Its tax free whether it goes into the TSP or not, the benefit being that I won't have to pay taxes on the returns upon withdrawal. Yeah I agree the benefit of more liquidity is not worth missing out on that, so the question is really whether to stop TSP after I leave the tax free zone.

I didn't know about the penalty free access, I will look into that. Thanks!

At 45 how close are you from military retirement?  If you joined at 18 we're talking 3 more years and you would need a significantly smaller stash with retirement pay.  Plus I know very few vets who do 6 years without qualifying for disability, let alone 15+.  I think following MMM principles you should be safe, but your 500k will probably be mostly in investments so it's also growing and generating dividends not just withdrawing down.  Even if you only get 10k a year in VA benefits that would lower your 4% draw need down to 30k which helps those numbers significantly.

Also congrats on the tax free stuff.

I drew up my FIRE plan with excluding my military retirement because when I started getting to 20 wasn't guaranteed. I am still a year away from safe harbor but there is no statutory way I don't get there at this point. However, I am a cautious sort so I haven't changed my plans now that the pension is all but in the bag, and also because I am lazy and don't want to redo my spreadsheets.

I can retire in four years, so at age 40. whether I actually do so or not depends on the situation. I intend to work until 45, if the civilian sector doesn't look so good I might spend all of that time in the military.

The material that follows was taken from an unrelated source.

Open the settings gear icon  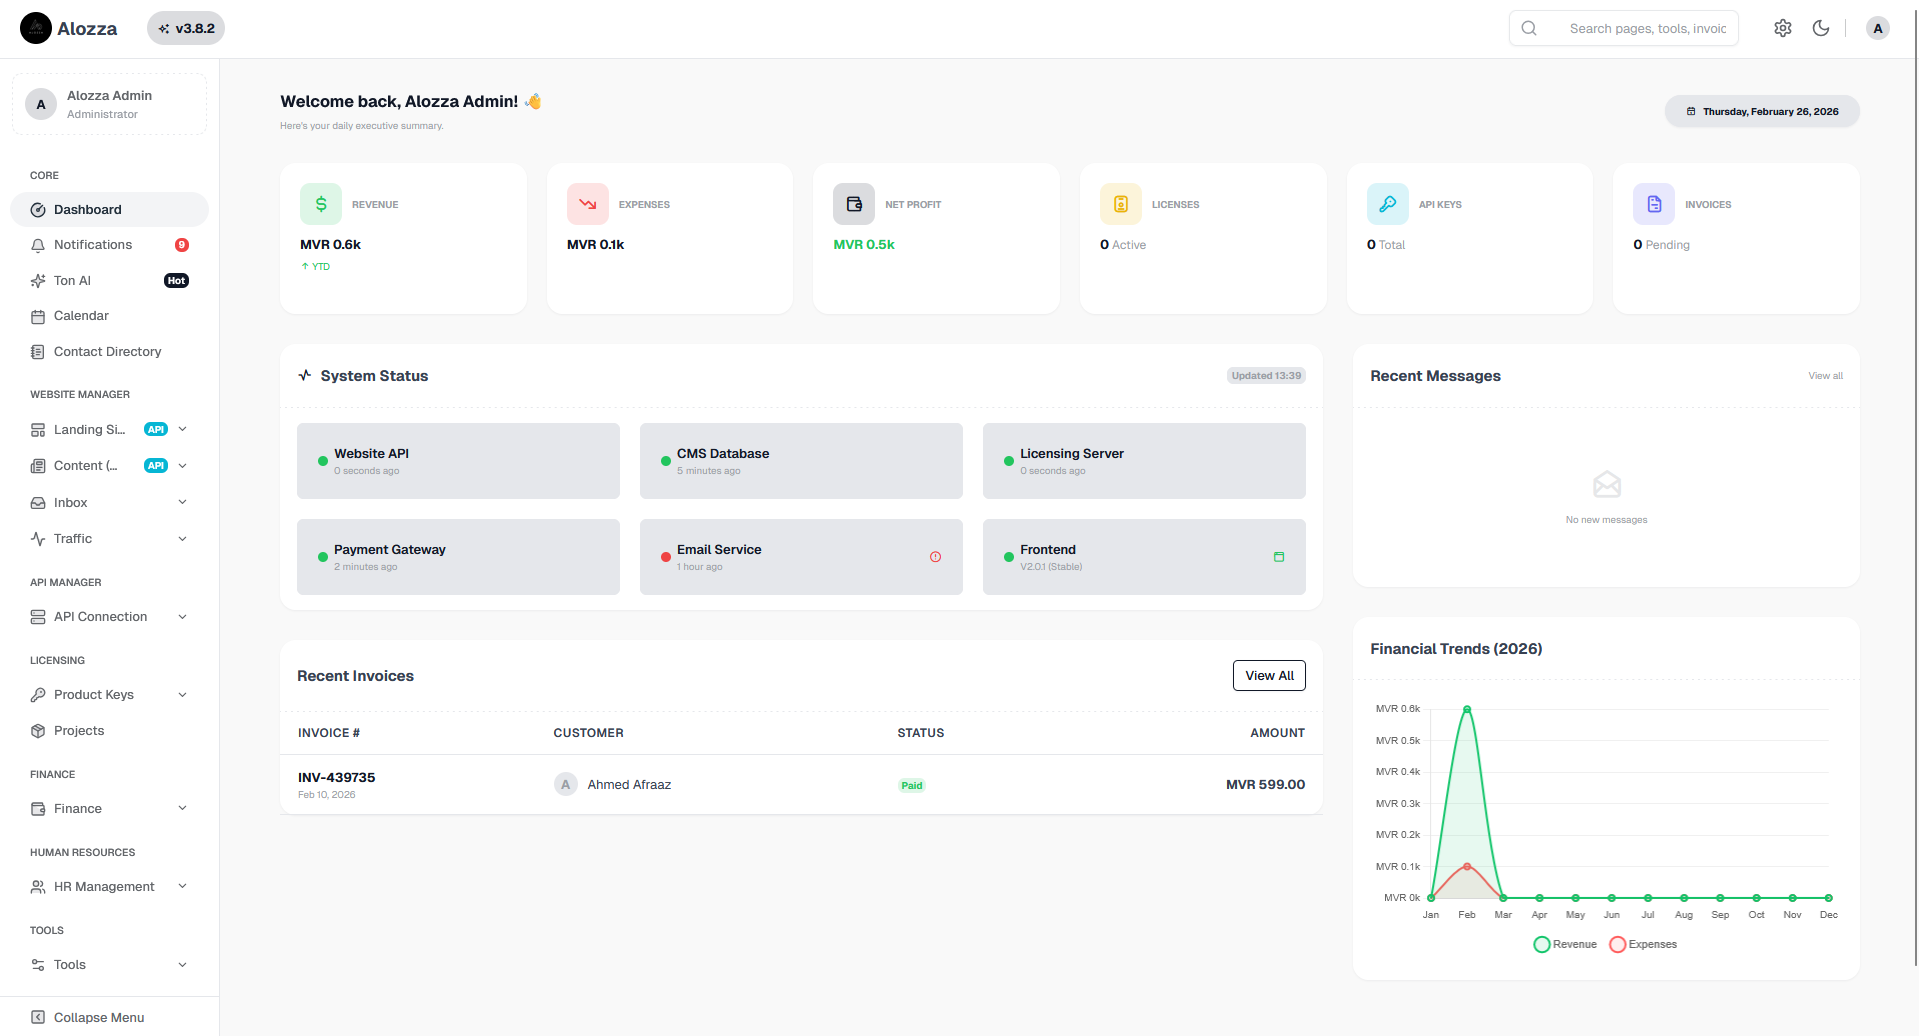click(1782, 28)
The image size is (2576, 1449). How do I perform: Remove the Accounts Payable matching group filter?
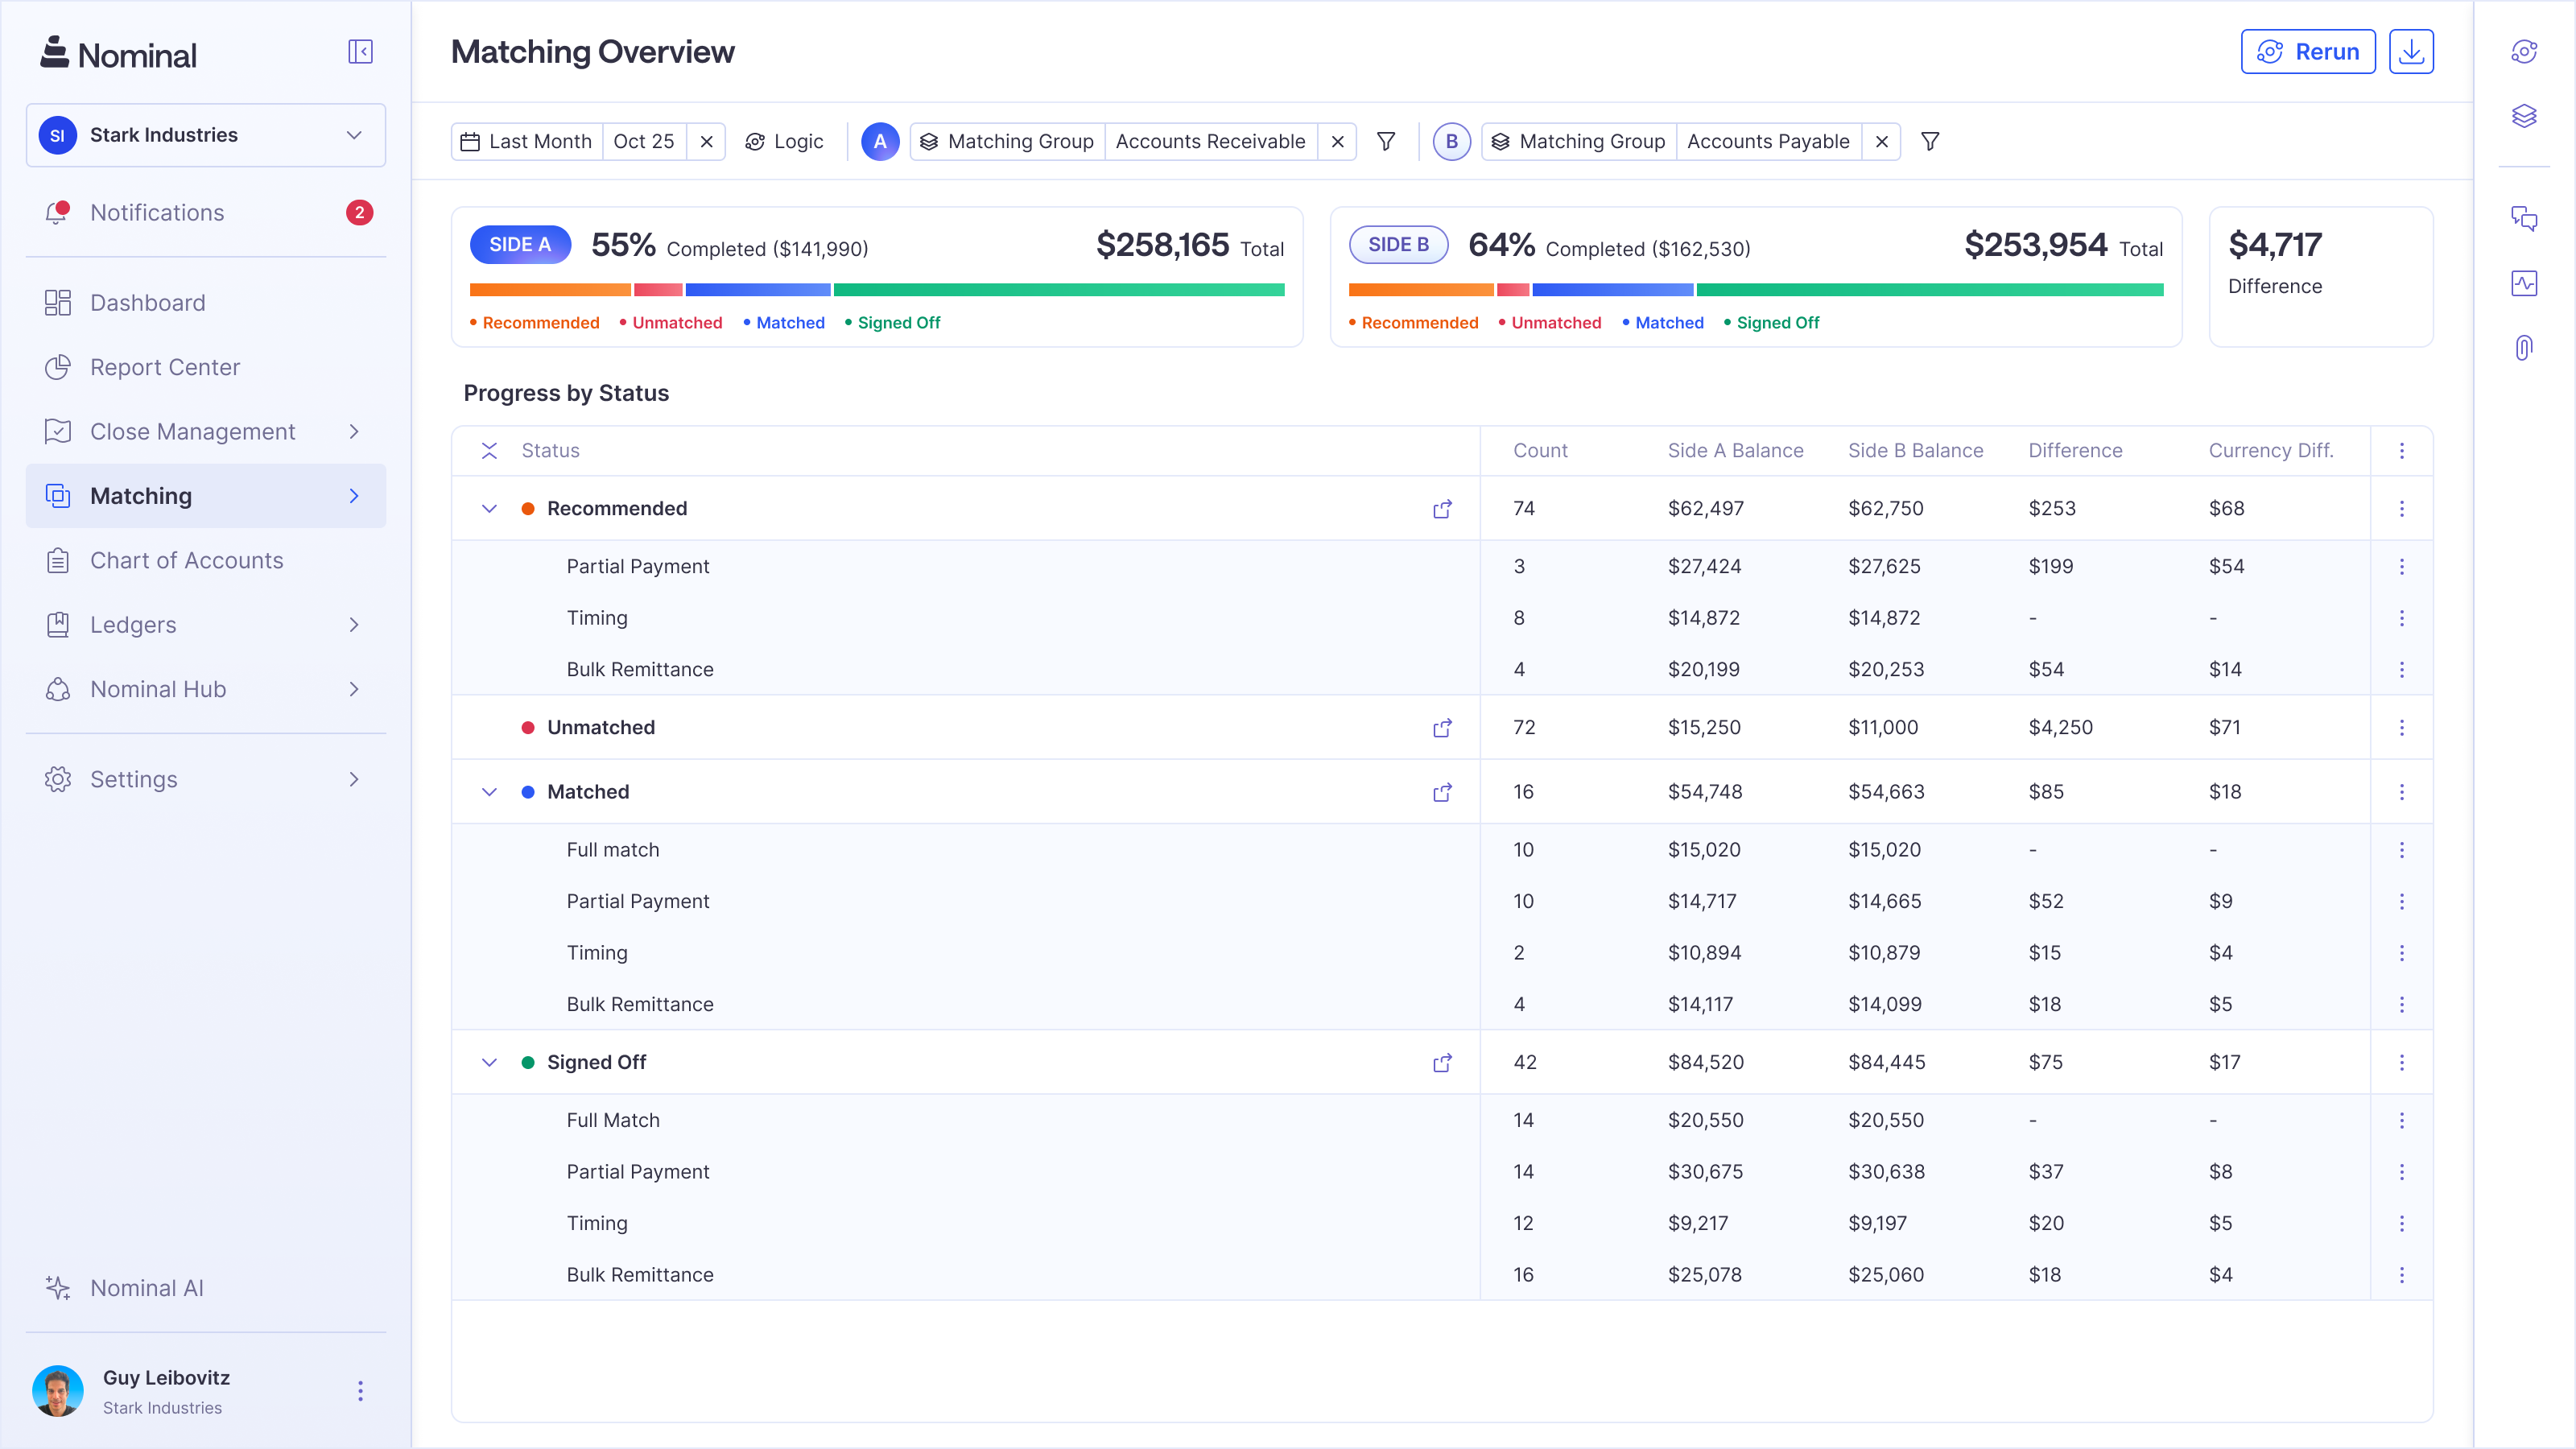click(x=1882, y=141)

The draw down on the 500K was assuming an all told annual increase in value of 4%. So even with it growing I still end up at below 100K at age 60 in that account. If I can truly withdraw from a roll over retirement account penalty free this solves all the problems.

Heroes821

  • Pencil Stache
  • ****
  • Posts: 566
Re: Should I stop contributing to my TSP? A liquidity problem.
« Reply #4 on: August 16, 2017, 06:15:55 AM »
wow my math failed so bad 18-38 not 48 sigh. 

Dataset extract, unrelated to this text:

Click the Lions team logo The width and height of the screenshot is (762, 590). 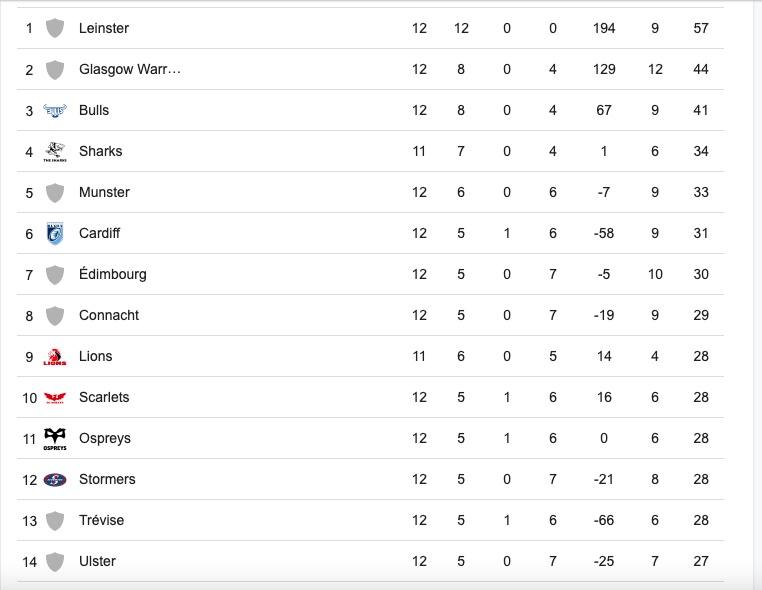55,357
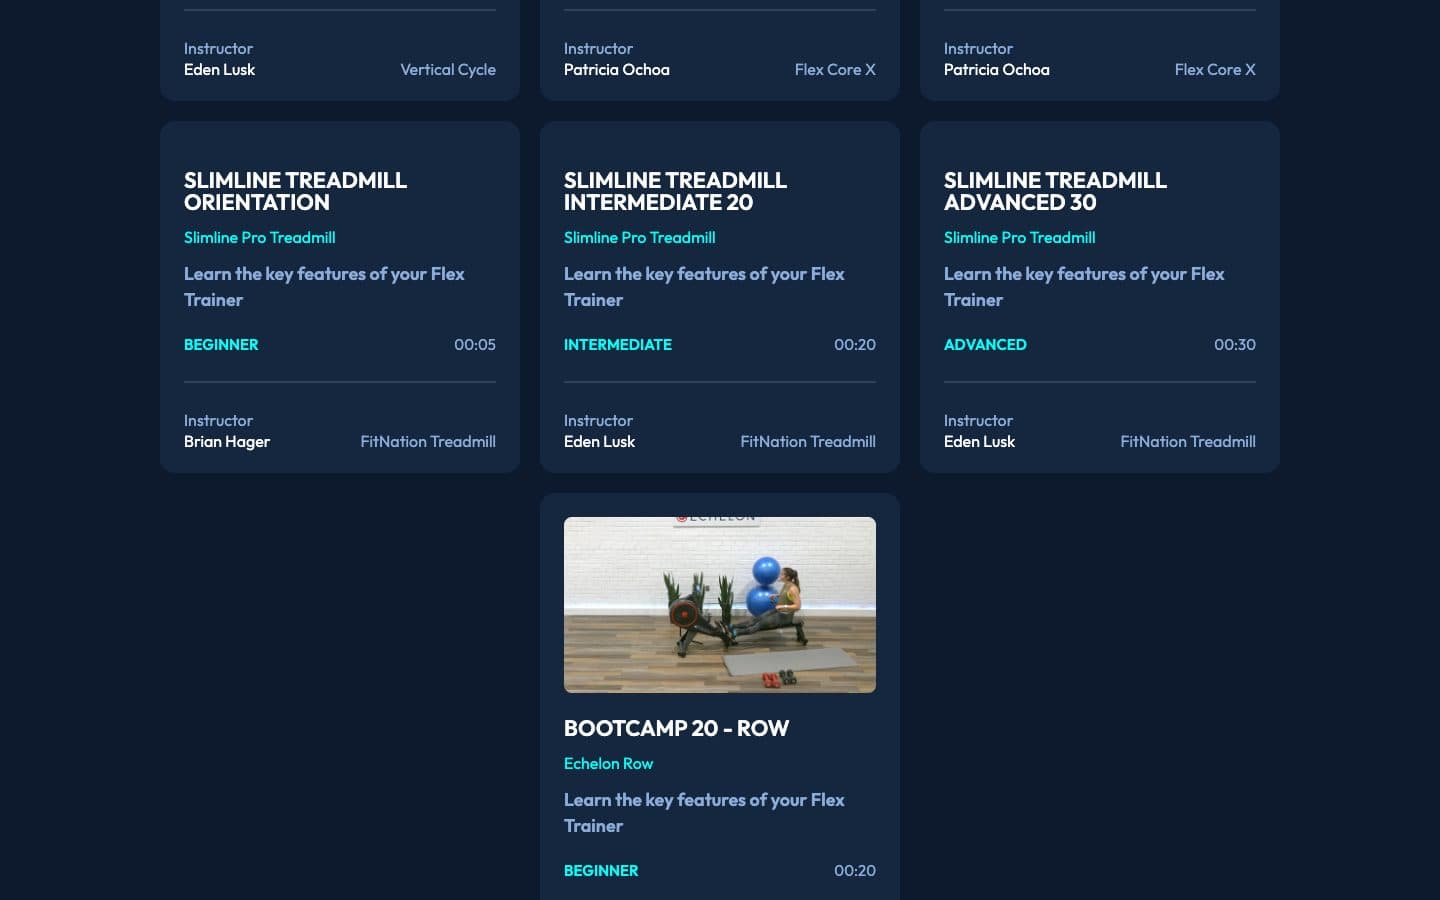The width and height of the screenshot is (1440, 900).
Task: Click FitNation Treadmill on the Orientation card
Action: point(428,441)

I think it's good to not plan for things like an employer pension due to historically mismanaged funds going bankrupt, but we're talking about the USG here, that's in the same boat as wall street catching fire and the world economy turning into rocks and sticks.  It could happen, but even if it did we'd have bigger problems than what happened to our investment money.

Might be worth re-doing your spreadsheet in a copy so you can compare them while still following your original plan.